» **Source information**:

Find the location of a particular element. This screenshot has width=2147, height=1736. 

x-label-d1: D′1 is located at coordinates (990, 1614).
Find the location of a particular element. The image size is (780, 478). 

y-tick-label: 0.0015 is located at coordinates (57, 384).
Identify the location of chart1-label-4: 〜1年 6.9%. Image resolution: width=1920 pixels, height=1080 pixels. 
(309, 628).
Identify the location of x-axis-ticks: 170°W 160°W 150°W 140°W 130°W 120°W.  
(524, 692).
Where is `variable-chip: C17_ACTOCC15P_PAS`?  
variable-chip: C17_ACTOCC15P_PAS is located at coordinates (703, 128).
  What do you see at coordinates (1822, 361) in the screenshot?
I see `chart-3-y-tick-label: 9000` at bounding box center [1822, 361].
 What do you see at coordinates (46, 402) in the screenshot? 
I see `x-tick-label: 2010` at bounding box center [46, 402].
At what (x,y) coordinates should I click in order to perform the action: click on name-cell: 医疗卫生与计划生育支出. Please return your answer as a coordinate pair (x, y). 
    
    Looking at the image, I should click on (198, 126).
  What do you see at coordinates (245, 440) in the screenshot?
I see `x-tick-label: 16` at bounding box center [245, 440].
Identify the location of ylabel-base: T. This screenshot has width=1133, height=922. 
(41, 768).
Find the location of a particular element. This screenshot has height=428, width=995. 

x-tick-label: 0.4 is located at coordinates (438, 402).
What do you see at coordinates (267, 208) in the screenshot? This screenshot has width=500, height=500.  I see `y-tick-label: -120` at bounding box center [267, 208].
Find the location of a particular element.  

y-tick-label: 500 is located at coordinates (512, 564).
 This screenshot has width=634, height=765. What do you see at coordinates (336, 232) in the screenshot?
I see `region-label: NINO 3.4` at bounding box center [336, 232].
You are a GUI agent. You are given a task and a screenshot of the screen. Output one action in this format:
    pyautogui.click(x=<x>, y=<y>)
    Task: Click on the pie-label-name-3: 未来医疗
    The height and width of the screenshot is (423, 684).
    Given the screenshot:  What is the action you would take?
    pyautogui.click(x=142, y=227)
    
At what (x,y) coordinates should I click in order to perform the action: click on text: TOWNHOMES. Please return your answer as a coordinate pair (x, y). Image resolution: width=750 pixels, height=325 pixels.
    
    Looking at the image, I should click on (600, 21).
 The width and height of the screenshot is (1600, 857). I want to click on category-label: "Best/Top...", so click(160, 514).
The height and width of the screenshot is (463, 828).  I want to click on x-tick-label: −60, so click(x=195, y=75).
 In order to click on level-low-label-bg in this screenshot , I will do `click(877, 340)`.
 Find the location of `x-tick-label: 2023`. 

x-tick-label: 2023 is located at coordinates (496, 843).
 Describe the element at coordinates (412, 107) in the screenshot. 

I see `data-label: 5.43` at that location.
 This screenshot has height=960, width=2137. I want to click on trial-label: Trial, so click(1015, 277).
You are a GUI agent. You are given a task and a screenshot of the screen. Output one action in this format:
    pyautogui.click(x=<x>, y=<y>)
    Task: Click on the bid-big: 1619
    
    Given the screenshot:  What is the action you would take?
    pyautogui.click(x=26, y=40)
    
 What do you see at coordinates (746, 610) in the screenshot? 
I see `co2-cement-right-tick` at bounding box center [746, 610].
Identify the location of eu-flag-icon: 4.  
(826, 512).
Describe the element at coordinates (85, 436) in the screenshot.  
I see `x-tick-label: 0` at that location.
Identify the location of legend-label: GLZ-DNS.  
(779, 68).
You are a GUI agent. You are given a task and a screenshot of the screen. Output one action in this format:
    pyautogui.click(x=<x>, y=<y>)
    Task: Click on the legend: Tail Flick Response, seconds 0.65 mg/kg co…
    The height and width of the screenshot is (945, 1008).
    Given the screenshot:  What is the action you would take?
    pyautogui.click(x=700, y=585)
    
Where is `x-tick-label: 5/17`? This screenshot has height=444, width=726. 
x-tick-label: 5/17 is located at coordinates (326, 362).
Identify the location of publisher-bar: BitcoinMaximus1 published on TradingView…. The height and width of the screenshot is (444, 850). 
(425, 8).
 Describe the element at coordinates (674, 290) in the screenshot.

» **What to do**: Rewrite all of the material above, replacing every "Find the location of a particular element" with "Locate a specific element" and leaving everything else unchanged.

» **Your response**:
Locate a specific element. This screenshot has width=2147, height=1736. 

x-label-d1: D′1 is located at coordinates (990, 1614).
Locate a specific element. The image size is (780, 478). 

y-tick-label: 0.0015 is located at coordinates (57, 384).
Identify the location of chart1-label-4: 〜1年 6.9%. Image resolution: width=1920 pixels, height=1080 pixels. 
(309, 628).
Identify the location of x-axis-ticks: 170°W 160°W 150°W 140°W 130°W 120°W.  
(524, 692).
Where is `variable-chip: C17_ACTOCC15P_PAS`?  
variable-chip: C17_ACTOCC15P_PAS is located at coordinates (703, 128).
  What do you see at coordinates (1822, 361) in the screenshot?
I see `chart-3-y-tick-label: 9000` at bounding box center [1822, 361].
 What do you see at coordinates (46, 402) in the screenshot? 
I see `x-tick-label: 2010` at bounding box center [46, 402].
At what (x,y) coordinates should I click in order to perform the action: click on name-cell: 医疗卫生与计划生育支出. Please return your answer as a coordinate pair (x, y). 
    
    Looking at the image, I should click on (198, 126).
  What do you see at coordinates (245, 440) in the screenshot?
I see `x-tick-label: 16` at bounding box center [245, 440].
Identify the location of ylabel-base: T. This screenshot has width=1133, height=922. 
(41, 768).
Locate a specific element. This screenshot has height=428, width=995. 

x-tick-label: 0.4 is located at coordinates (438, 402).
What do you see at coordinates (267, 208) in the screenshot? This screenshot has width=500, height=500.  I see `y-tick-label: -120` at bounding box center [267, 208].
Locate a specific element.  

y-tick-label: 500 is located at coordinates (512, 564).
 This screenshot has width=634, height=765. What do you see at coordinates (336, 232) in the screenshot?
I see `region-label: NINO 3.4` at bounding box center [336, 232].
You are a GUI agent. You are given a task and a screenshot of the screen. Output one action in this format:
    pyautogui.click(x=<x>, y=<y>)
    Task: Click on the pie-label-name-3: 未来医疗
    The height and width of the screenshot is (423, 684).
    Given the screenshot:  What is the action you would take?
    pyautogui.click(x=142, y=227)
    
At what (x,y) coordinates should I click in order to perform the action: click on text: TOWNHOMES. Please return your answer as a coordinate pair (x, y). Image resolution: width=750 pixels, height=325 pixels.
    
    Looking at the image, I should click on (600, 21).
 The width and height of the screenshot is (1600, 857). I want to click on category-label: "Best/Top...", so click(160, 514).
The height and width of the screenshot is (463, 828).  I want to click on x-tick-label: −60, so click(x=195, y=75).
 In order to click on level-low-label-bg in this screenshot , I will do `click(877, 340)`.
 Find the location of `x-tick-label: 2023`. 

x-tick-label: 2023 is located at coordinates (496, 843).
 Describe the element at coordinates (412, 107) in the screenshot. 

I see `data-label: 5.43` at that location.
 This screenshot has height=960, width=2137. I want to click on trial-label: Trial, so click(1015, 277).
You are a GUI agent. You are given a task and a screenshot of the screen. Output one action in this format:
    pyautogui.click(x=<x>, y=<y>)
    Task: Click on the bid-big: 1619
    
    Given the screenshot:  What is the action you would take?
    pyautogui.click(x=26, y=40)
    
 What do you see at coordinates (746, 610) in the screenshot? 
I see `co2-cement-right-tick` at bounding box center [746, 610].
Identify the location of eu-flag-icon: 4.  
(826, 512).
Describe the element at coordinates (85, 436) in the screenshot.  
I see `x-tick-label: 0` at that location.
Identify the location of legend-label: GLZ-DNS.  
(779, 68).
You are a GUI agent. You are given a task and a screenshot of the screen. Output one action in this format:
    pyautogui.click(x=<x>, y=<y>)
    Task: Click on the legend: Tail Flick Response, seconds 0.65 mg/kg co…
    The height and width of the screenshot is (945, 1008).
    Given the screenshot:  What is the action you would take?
    pyautogui.click(x=700, y=585)
    
Where is `x-tick-label: 5/17`? This screenshot has height=444, width=726. 
x-tick-label: 5/17 is located at coordinates (326, 362).
Identify the location of publisher-bar: BitcoinMaximus1 published on TradingView…. The height and width of the screenshot is (444, 850). 
(425, 8).
 Describe the element at coordinates (674, 290) in the screenshot.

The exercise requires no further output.